#### STATED EXERCISE
Quote the item-finding records below word for word, starting with the line that contains "coordinates (959, 166)." and going on through the end of the records.

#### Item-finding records
· · · ·

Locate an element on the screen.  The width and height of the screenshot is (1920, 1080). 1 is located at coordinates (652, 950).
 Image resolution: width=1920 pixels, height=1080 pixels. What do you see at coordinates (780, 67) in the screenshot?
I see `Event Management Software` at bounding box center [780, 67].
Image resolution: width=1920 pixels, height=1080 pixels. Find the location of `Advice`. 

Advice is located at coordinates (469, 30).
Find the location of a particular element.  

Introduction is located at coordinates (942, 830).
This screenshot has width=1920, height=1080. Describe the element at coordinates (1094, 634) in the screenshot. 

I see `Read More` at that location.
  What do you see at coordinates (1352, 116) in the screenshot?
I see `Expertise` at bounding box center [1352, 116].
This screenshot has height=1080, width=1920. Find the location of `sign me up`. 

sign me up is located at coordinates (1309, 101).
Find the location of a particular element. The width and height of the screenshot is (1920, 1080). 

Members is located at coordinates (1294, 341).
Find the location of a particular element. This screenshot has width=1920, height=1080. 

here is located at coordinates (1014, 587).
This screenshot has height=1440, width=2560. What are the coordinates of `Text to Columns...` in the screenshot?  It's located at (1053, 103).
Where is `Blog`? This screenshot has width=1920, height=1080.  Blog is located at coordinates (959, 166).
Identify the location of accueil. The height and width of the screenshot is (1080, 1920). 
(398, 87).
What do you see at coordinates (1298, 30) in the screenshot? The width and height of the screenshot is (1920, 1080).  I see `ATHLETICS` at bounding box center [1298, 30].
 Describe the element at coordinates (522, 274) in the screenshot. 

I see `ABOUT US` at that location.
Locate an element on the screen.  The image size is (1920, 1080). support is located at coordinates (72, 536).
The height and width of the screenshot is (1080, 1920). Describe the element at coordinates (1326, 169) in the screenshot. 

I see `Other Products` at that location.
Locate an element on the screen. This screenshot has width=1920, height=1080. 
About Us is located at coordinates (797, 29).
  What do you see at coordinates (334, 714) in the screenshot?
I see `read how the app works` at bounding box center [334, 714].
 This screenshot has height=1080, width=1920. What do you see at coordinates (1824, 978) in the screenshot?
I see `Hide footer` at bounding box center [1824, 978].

· · · ·

#### EXERCISE SOLUTION
Where is `Blog`? This screenshot has width=1920, height=1080.  Blog is located at coordinates (959, 166).
Identify the location of accueil. The height and width of the screenshot is (1080, 1920). 
(398, 87).
What do you see at coordinates (1298, 30) in the screenshot? The width and height of the screenshot is (1920, 1080).  I see `ATHLETICS` at bounding box center [1298, 30].
 Describe the element at coordinates (522, 274) in the screenshot. 

I see `ABOUT US` at that location.
Locate an element on the screen.  The image size is (1920, 1080). support is located at coordinates (72, 536).
The height and width of the screenshot is (1080, 1920). Describe the element at coordinates (1326, 169) in the screenshot. 

I see `Other Products` at that location.
Locate an element on the screen. This screenshot has width=1920, height=1080. 
About Us is located at coordinates (797, 29).
  What do you see at coordinates (334, 714) in the screenshot?
I see `read how the app works` at bounding box center [334, 714].
 This screenshot has height=1080, width=1920. What do you see at coordinates (1824, 978) in the screenshot?
I see `Hide footer` at bounding box center [1824, 978].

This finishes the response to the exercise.